NOT ENOUGH FEST

April 25th, 2015

by Kristina Laban

 

The music scene in Edmonton, Alberta is known for its underground gems, with many emerging artists coming from the city, and shining bright within it. But who is benefiting the most in this scene, and who takes up the most space?

In Edmonton (and around the world), cisgender men dominate venue spaces as performers and attendees at shows. In order to make room for more queer women, trans and non-binary individuals, the organizers of Not Enough Fest Edmonton took matters into their own hands by creating a platform for new bands featuring these marginalized identities. On February 28th this year, NEF became the province’s first music festival of its kind, showcasing a total of 16 amazing new bands.

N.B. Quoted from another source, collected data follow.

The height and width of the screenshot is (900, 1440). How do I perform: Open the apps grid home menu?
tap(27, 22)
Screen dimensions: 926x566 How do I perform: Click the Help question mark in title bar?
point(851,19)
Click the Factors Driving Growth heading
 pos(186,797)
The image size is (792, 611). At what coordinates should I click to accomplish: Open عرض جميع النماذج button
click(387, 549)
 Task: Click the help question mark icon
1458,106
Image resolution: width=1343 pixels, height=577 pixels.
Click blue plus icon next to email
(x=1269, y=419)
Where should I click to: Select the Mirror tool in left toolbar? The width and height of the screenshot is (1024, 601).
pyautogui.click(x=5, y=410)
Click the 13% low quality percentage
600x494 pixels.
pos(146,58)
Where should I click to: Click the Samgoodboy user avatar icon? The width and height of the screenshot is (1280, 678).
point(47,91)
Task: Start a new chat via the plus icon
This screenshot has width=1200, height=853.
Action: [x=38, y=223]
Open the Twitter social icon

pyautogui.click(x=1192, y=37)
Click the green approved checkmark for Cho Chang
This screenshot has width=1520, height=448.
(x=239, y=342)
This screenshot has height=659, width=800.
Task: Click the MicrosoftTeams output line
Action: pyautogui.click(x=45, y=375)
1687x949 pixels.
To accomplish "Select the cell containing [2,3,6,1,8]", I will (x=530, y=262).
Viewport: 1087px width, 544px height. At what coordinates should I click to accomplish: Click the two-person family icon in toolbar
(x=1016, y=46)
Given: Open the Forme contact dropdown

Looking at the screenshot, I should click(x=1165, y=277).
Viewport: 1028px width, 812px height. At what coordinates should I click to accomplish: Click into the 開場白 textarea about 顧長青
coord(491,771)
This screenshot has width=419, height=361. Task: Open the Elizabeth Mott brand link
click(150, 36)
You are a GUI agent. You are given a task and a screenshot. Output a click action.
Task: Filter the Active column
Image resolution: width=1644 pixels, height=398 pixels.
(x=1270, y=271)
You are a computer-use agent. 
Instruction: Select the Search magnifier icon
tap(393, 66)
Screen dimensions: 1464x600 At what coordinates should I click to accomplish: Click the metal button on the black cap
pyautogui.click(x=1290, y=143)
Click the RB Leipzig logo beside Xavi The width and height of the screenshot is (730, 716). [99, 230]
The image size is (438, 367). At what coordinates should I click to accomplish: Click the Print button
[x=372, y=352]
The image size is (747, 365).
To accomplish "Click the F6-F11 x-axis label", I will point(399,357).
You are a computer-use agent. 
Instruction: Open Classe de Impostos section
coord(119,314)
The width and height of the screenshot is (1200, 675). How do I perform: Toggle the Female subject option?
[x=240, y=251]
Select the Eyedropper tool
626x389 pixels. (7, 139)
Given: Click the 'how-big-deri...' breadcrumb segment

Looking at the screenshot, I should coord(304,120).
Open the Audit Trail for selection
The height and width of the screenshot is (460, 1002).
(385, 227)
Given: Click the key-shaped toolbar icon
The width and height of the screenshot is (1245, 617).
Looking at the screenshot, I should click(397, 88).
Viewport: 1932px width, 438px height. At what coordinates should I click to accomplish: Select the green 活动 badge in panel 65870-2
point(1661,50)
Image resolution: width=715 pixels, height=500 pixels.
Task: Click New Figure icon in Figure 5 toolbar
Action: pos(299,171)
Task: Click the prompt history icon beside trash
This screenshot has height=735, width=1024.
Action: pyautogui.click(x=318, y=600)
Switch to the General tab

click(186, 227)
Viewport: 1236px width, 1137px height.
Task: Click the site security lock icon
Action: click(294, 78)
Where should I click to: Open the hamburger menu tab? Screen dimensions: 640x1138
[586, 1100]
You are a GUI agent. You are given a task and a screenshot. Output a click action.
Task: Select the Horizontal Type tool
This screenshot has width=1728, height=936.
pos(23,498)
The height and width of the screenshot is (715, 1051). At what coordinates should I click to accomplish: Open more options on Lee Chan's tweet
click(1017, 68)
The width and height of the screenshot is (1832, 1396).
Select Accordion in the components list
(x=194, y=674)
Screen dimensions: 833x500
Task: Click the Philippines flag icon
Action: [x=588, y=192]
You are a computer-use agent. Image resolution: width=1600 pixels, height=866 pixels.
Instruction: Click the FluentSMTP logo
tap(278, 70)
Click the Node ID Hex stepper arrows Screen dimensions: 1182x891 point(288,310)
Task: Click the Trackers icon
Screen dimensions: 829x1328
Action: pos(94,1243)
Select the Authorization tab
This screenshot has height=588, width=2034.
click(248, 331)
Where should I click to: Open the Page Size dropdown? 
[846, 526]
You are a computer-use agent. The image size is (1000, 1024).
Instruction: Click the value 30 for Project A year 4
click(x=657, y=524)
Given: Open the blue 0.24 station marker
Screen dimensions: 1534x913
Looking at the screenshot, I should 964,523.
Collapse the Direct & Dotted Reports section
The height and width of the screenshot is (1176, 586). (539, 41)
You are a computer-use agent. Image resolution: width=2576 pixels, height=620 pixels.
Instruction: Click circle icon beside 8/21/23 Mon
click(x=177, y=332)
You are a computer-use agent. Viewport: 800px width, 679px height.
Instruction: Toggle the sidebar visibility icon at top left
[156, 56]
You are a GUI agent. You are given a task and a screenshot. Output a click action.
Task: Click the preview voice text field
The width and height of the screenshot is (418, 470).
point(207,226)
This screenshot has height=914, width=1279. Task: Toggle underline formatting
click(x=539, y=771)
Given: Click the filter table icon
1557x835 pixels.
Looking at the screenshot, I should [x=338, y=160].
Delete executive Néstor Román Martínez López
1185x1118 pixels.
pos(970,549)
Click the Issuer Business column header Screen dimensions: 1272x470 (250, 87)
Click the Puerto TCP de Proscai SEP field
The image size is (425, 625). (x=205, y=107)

A year ago, influenced by other Not Enough Fest’s around North America and with guidance from the how-to guide on weirdcanada.com, the seven organizers created Not Enough Fest Edmonton, after experiencing first hand, and hearing stories from other queer women, trans and non-binary folks that they did not feel comfortable at many venues, and during many shows because it was so heavily dominated by cis men, and by people that have caused harm to many folks in the past. On top of this, most of the actual performers are cis men, leaving little-to-no room for everyone else to feel safe and comfortable even trying to perform as a newly established band. So here comes NEF, first with mixers for folks in the community to mingle and share their own musical visions, then gear drives to receive instrument donations, several jam dates, a crowd-funding campaign, and then finally, the actual show that took place in a small community hall. When they started organizing the details, they had hoped for a great turn out, but nothing close to the 800 person turn-around they actually had on February 28th, from when the festival started until the end of the night. For these activists, the success of the event was incredible, but they know that there is always room for growth, improvement and changes.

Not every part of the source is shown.